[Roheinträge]

————————

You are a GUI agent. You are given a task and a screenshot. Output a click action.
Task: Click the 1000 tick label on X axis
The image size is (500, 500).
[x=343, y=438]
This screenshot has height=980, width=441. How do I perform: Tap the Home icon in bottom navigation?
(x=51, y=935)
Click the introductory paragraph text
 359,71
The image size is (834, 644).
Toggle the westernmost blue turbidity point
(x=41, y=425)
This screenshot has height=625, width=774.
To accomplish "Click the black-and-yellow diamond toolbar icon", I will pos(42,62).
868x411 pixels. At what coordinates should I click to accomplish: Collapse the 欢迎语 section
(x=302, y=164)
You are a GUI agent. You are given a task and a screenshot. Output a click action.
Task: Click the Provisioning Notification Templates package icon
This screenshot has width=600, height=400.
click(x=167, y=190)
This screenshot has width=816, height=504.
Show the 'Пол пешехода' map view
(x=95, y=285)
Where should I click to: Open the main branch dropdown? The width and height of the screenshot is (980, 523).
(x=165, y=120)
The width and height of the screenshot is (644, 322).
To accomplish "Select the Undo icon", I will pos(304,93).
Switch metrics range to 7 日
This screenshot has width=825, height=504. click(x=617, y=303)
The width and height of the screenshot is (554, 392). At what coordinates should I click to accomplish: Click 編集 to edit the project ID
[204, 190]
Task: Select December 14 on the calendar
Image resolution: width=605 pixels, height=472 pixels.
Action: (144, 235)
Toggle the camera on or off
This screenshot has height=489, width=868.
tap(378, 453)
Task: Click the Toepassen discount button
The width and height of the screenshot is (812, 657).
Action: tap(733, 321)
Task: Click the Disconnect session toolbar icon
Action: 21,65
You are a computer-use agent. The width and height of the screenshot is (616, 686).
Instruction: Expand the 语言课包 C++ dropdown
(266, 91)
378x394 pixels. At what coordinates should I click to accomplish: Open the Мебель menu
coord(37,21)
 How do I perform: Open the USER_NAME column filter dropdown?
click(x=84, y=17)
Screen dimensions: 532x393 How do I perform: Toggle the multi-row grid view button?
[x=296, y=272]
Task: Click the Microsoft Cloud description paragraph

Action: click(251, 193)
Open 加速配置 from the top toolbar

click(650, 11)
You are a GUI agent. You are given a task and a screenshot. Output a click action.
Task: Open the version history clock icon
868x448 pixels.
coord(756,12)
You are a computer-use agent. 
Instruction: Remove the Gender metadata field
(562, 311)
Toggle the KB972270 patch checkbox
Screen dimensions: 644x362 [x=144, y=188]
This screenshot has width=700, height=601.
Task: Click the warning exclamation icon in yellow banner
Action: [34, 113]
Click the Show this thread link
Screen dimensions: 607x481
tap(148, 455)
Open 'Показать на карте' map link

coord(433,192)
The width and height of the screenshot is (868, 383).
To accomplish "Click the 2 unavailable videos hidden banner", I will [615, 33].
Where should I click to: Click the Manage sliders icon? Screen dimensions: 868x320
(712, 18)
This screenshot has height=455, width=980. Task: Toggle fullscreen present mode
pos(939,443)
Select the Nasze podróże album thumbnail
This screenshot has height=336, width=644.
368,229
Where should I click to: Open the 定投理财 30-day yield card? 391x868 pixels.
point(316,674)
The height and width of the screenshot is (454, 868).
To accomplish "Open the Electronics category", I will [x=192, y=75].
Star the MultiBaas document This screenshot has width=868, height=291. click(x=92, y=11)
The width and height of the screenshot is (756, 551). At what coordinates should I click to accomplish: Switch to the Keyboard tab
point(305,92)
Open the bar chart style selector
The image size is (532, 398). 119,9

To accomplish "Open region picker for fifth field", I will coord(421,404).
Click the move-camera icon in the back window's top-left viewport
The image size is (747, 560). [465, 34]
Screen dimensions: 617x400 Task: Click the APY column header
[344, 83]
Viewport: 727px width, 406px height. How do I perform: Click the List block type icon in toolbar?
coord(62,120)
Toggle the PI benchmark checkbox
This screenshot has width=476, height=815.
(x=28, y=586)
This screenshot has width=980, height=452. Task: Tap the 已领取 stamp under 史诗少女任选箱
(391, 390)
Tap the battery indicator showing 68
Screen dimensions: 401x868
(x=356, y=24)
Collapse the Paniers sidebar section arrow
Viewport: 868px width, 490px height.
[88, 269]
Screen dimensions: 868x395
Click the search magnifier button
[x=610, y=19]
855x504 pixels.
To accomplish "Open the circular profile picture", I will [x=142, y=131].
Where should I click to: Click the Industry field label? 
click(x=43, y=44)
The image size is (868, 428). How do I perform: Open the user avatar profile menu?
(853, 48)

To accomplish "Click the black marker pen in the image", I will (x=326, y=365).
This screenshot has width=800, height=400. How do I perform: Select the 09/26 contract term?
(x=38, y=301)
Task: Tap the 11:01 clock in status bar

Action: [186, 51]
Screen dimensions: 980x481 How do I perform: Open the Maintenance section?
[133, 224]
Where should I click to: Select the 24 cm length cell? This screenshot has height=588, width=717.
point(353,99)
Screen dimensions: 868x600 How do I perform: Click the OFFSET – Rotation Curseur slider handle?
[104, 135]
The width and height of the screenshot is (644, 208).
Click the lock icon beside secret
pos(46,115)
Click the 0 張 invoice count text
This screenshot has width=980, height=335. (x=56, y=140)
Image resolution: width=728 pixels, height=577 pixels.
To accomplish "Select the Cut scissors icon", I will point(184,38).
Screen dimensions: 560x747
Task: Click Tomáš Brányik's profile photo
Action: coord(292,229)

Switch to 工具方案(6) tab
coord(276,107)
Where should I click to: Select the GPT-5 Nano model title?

————————

__AUFGABENBESCHREIBUNG__
Gib den Abschnitt der Einträge, der mit dem Anfang beginnt und mit der Zeile endet, die „click(x=84, y=17)“ enthält, unverändert wieder. Beide Enden gehören dazu.

__LÖSUNG__
You are a GUI agent. You are given a task and a screenshot. Output a click action.
Task: Click the 1000 tick label on X axis
The image size is (500, 500).
[x=343, y=438]
This screenshot has height=980, width=441. How do I perform: Tap the Home icon in bottom navigation?
(x=51, y=935)
Click the introductory paragraph text
 359,71
The image size is (834, 644).
Toggle the westernmost blue turbidity point
(x=41, y=425)
This screenshot has height=625, width=774.
To accomplish "Click the black-and-yellow diamond toolbar icon", I will pos(42,62).
868x411 pixels. At what coordinates should I click to accomplish: Collapse the 欢迎语 section
(x=302, y=164)
You are a GUI agent. You are given a task and a screenshot. Output a click action.
Task: Click the Provisioning Notification Templates package icon
This screenshot has width=600, height=400.
click(x=167, y=190)
This screenshot has width=816, height=504.
Show the 'Пол пешехода' map view
(x=95, y=285)
Where should I click to: Open the main branch dropdown? The width and height of the screenshot is (980, 523).
(x=165, y=120)
The width and height of the screenshot is (644, 322).
To accomplish "Select the Undo icon", I will pos(304,93).
Switch metrics range to 7 日
This screenshot has width=825, height=504. click(x=617, y=303)
The width and height of the screenshot is (554, 392). At what coordinates should I click to accomplish: Click 編集 to edit the project ID
[204, 190]
Task: Select December 14 on the calendar
Image resolution: width=605 pixels, height=472 pixels.
Action: (144, 235)
Toggle the camera on or off
This screenshot has height=489, width=868.
tap(378, 453)
Task: Click the Toepassen discount button
The width and height of the screenshot is (812, 657).
Action: tap(733, 321)
Task: Click the Disconnect session toolbar icon
Action: 21,65
You are a computer-use agent. The width and height of the screenshot is (616, 686).
Instruction: Expand the 语言课包 C++ dropdown
(266, 91)
378x394 pixels. At what coordinates should I click to accomplish: Open the Мебель menu
coord(37,21)
 How do I perform: Open the USER_NAME column filter dropdown?
click(x=84, y=17)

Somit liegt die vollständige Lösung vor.